During Lawrence’s hurried visits to London throughout his service years, he became adept at cramming in visits to friends, printers, galleries and the theatre, writes Jeremy Wilson in Lawrence in London. But possibly his greatest pleasure was to go walking about the city on his own. Anyone looking to experience Lawrence’s London might therefore do no better than to spend a few hours in the way that Lawrence might himself, wandering the streets, browsing through the bookshops, and savouring all that the city has to offer.
A good starting point might be the former site of the Union Jack Club at 91 Waterloo Road, following a favourite route described by Lawrence himself.

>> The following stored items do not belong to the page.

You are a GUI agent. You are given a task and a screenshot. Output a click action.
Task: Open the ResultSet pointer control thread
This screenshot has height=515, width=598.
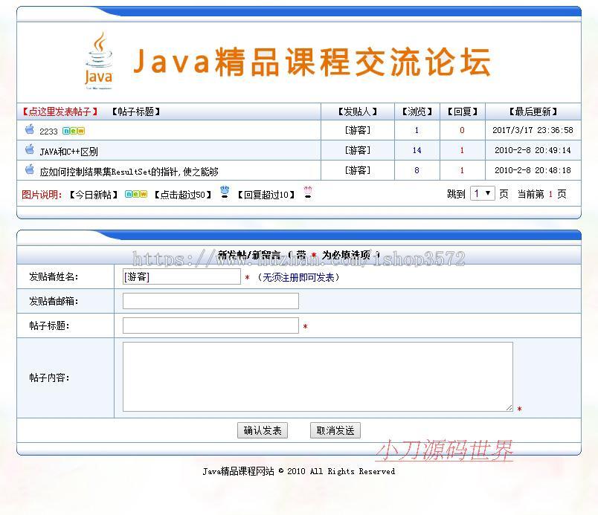(129, 171)
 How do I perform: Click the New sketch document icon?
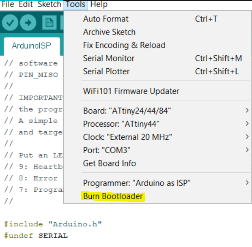tap(50, 23)
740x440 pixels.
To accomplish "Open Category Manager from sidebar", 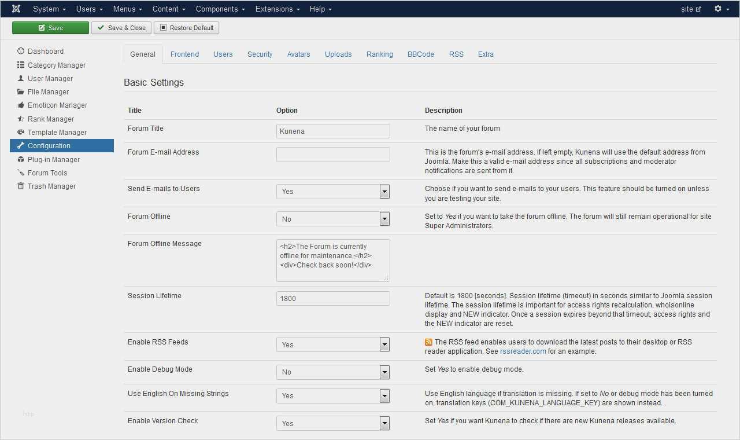I will (x=56, y=65).
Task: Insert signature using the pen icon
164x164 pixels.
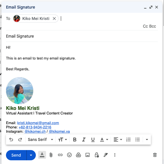Action: (x=106, y=155)
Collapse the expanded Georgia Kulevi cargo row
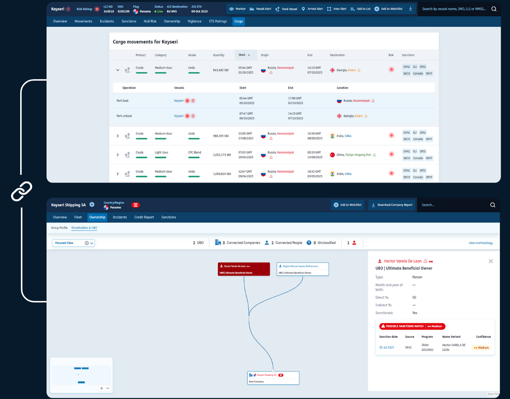 118,70
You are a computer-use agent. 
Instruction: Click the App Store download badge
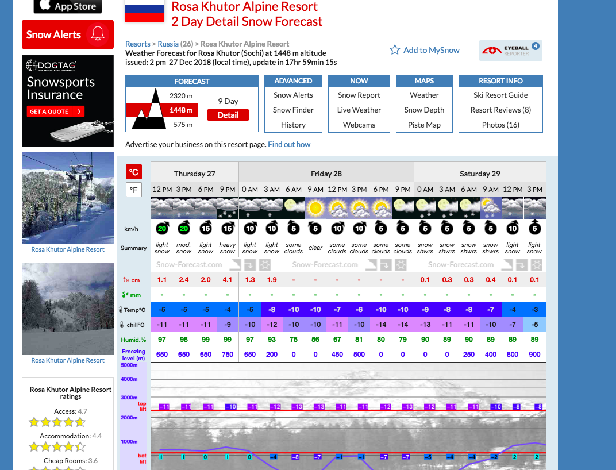click(x=68, y=6)
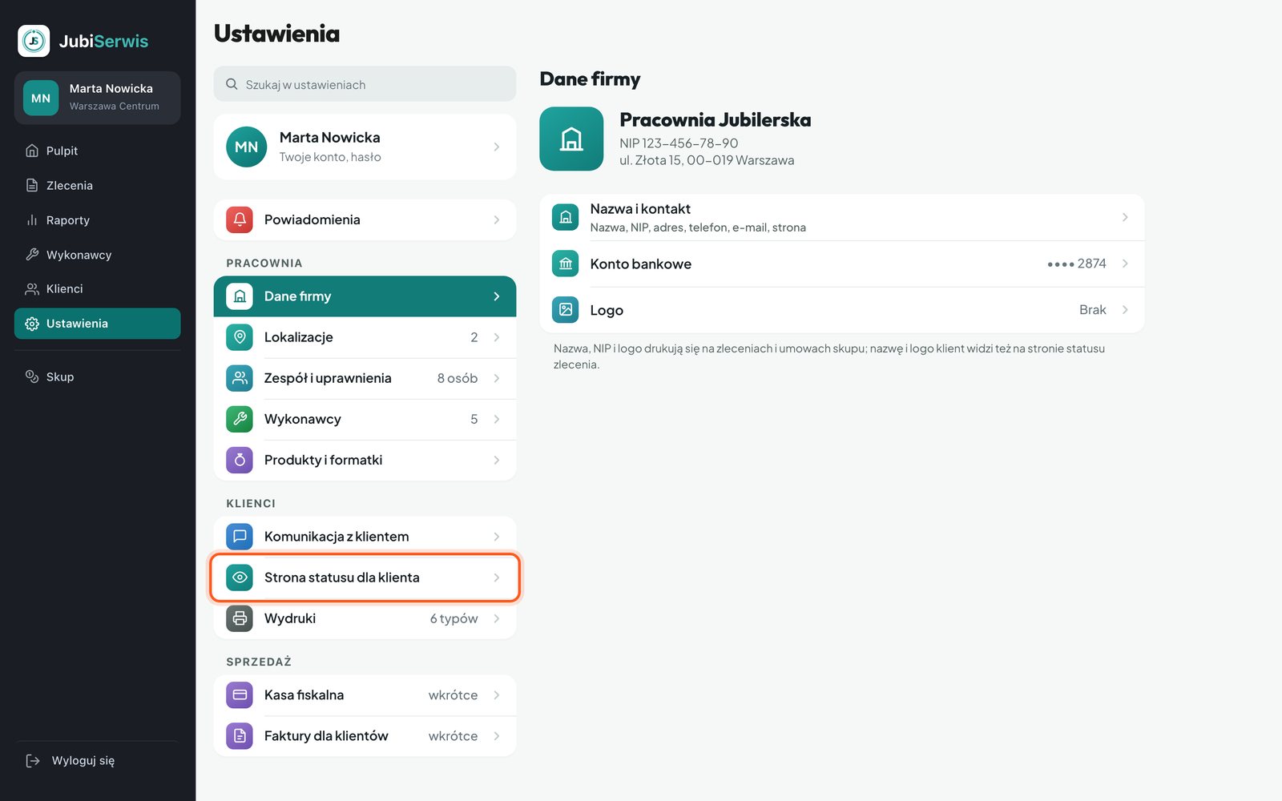Click the Kasa fiskalna card icon
This screenshot has height=801, width=1282.
pos(240,695)
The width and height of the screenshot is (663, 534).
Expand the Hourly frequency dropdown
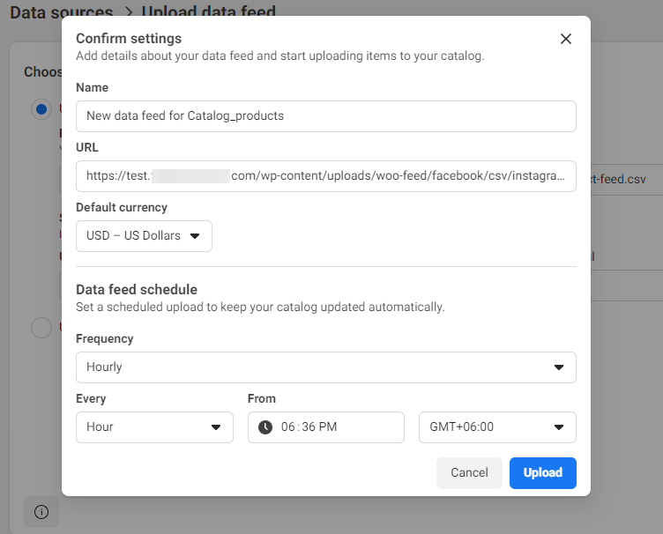tap(325, 367)
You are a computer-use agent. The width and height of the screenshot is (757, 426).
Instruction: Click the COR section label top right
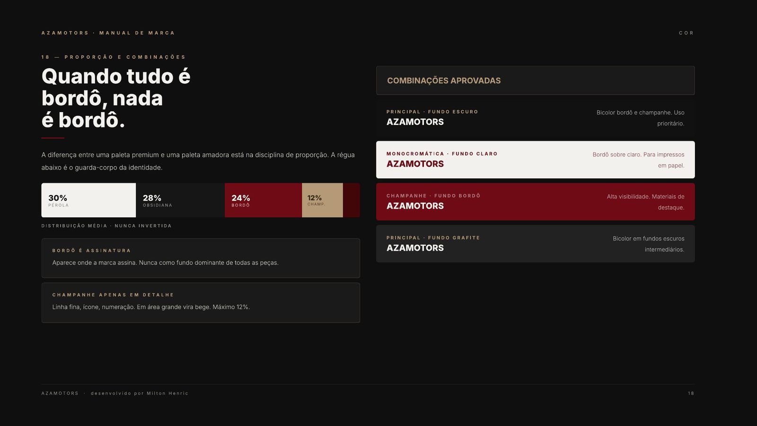686,33
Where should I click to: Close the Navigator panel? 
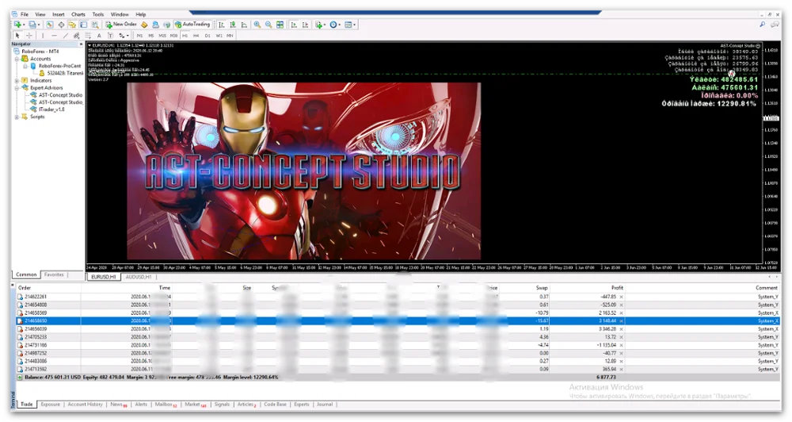click(x=82, y=44)
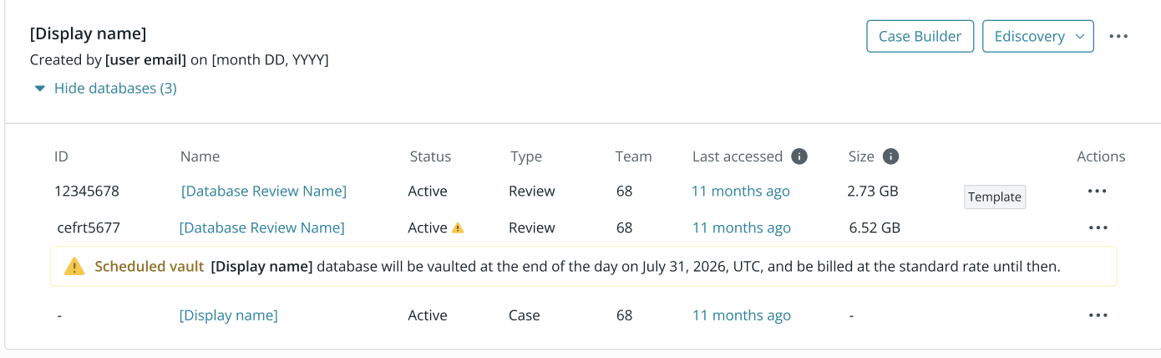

“Up Embankment: Waterloo Road: Strand: St. Martin’s Lane; Charing Cross Road: Tottenham Court Road: Warren Street: tube back to Waterloo.” Voila.’ A map of the city will help the walker find many Lawrence-related diversions along the way.
In the area of the Embankment look out for two statues which both have a link to Lawrence. First, outside the Ministry of Defence building, stands Lord Trenchard, father of the RAF, and a great friend to Lawrence in his service years.
Then wander into Victoria Embankment Gardens to find this most unusual bronze statue erected in 1921 to the ‘Glorious and Immortal Memory of the Officers, NCOs and Men of the Imperial Camel Corps – British – Australian – New Zealand – Indian – who fell in action or died of wounds and disease in Egypt, Sinai and Palestine – 1916 – 1917 – 1918’.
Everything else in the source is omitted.